Apesar das restrições físicas impostas pela cegueira, Seu Ananias nunca demonstrou fraqueza ou dependência. Ao contrário, se não fosse o tal garoto a guiá-lo pelo braço em suas andanças de vendedor de perfumarias ninguém se daria conta de que era cego. E como ele andava! A vender “gilletes” (daquela de uma lâmina só), desodorante Rexona, sabonete Phebo e pó compacto. Ah! Sim! Tinha também talco “Alma de Flores” e Leite de Colônia (do rosa e do verde), que vendia para uma clientela fixa e leal, as “quengas” do Mocó, antigo reduto da prostituição em Caruaru.

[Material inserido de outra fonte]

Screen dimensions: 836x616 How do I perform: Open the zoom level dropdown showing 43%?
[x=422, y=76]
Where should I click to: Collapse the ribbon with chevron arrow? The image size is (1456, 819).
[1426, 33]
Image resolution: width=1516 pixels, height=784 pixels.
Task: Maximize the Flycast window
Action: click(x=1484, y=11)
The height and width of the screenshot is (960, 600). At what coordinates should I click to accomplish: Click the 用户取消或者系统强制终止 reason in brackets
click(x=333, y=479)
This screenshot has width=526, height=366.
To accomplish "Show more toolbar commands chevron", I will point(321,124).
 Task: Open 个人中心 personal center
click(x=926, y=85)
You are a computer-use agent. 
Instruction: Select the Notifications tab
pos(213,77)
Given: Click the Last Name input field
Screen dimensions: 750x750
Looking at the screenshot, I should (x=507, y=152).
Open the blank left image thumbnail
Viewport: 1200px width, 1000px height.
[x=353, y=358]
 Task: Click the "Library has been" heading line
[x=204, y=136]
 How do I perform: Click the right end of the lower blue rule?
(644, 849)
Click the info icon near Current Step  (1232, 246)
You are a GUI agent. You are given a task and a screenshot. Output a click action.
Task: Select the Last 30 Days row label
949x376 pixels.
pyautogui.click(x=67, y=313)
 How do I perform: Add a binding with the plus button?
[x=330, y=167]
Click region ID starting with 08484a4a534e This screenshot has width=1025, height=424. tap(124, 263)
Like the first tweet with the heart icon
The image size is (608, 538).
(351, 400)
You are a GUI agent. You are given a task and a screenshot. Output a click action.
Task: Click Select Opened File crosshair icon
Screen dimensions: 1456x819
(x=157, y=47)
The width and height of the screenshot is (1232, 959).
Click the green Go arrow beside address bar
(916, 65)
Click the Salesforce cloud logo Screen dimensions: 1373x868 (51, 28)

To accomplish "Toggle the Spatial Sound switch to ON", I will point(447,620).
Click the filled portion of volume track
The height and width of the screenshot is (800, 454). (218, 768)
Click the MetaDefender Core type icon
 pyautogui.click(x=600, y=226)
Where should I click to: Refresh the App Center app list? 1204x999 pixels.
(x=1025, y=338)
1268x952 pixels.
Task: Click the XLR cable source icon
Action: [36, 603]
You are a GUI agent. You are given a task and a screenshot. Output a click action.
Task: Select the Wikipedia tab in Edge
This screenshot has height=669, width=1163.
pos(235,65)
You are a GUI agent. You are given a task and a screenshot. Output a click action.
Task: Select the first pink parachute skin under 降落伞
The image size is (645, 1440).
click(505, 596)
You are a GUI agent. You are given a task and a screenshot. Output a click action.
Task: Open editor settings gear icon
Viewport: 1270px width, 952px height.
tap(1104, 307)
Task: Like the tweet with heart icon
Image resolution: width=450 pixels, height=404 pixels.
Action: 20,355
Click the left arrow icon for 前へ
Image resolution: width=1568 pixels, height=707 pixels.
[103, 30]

Toda a perfumaria era arrumada por ele mesmo, sozinho. Tanto no quartinho dos fundos de sua casa, como nas malas de couro que colocava no carrinho. Sabia onde estava cada coisa, sem nunca se perder entre as centenas de mercadorias que possuía. Às vezes era ele quem encontrava as mercadorias, enquanto o neto e seus funcionários perdiam um tempo enorme procurando no quarto escuro. Em segundos ele as encontrava.

Além do espanto que sentia ao vê-lo fazendo aquilo, o neto achava simplesmente incrível como ele conseguia saber qual o valor de uma nota de papel só passando-a entre os dedos. Aquilo só podia ser mágica.

Assim foi durante muito tempo, enquanto o neto continuou morando longe de Caruaru, mas quando foi morar definitivamente na cidade passou a ter mais contato com seu avô Ananias, e pôde, com isto, ver o quanto ele era humano, o quanto ele era uma pessoa linda.

Às vezes chegava em sua casa no finalzinho da tarde, ao escurecer, e encontrava tudo às escuras (sua avó, Dona Neném , nunca ligou muito para isto), e quase sempre achava seu avô sentado à frente de um velho rádio, marca Continental, ouvindo as últimas músicas antes de começar o “Hora do Brasil”, que ele religiosamente ouvia todos os dias. Aproximava-se do avô. Nunca pedia a benção, não precisava, já estava abençoado, e ficava brincando com seus cabelos, que de tão brancos pareciam fios de algodão.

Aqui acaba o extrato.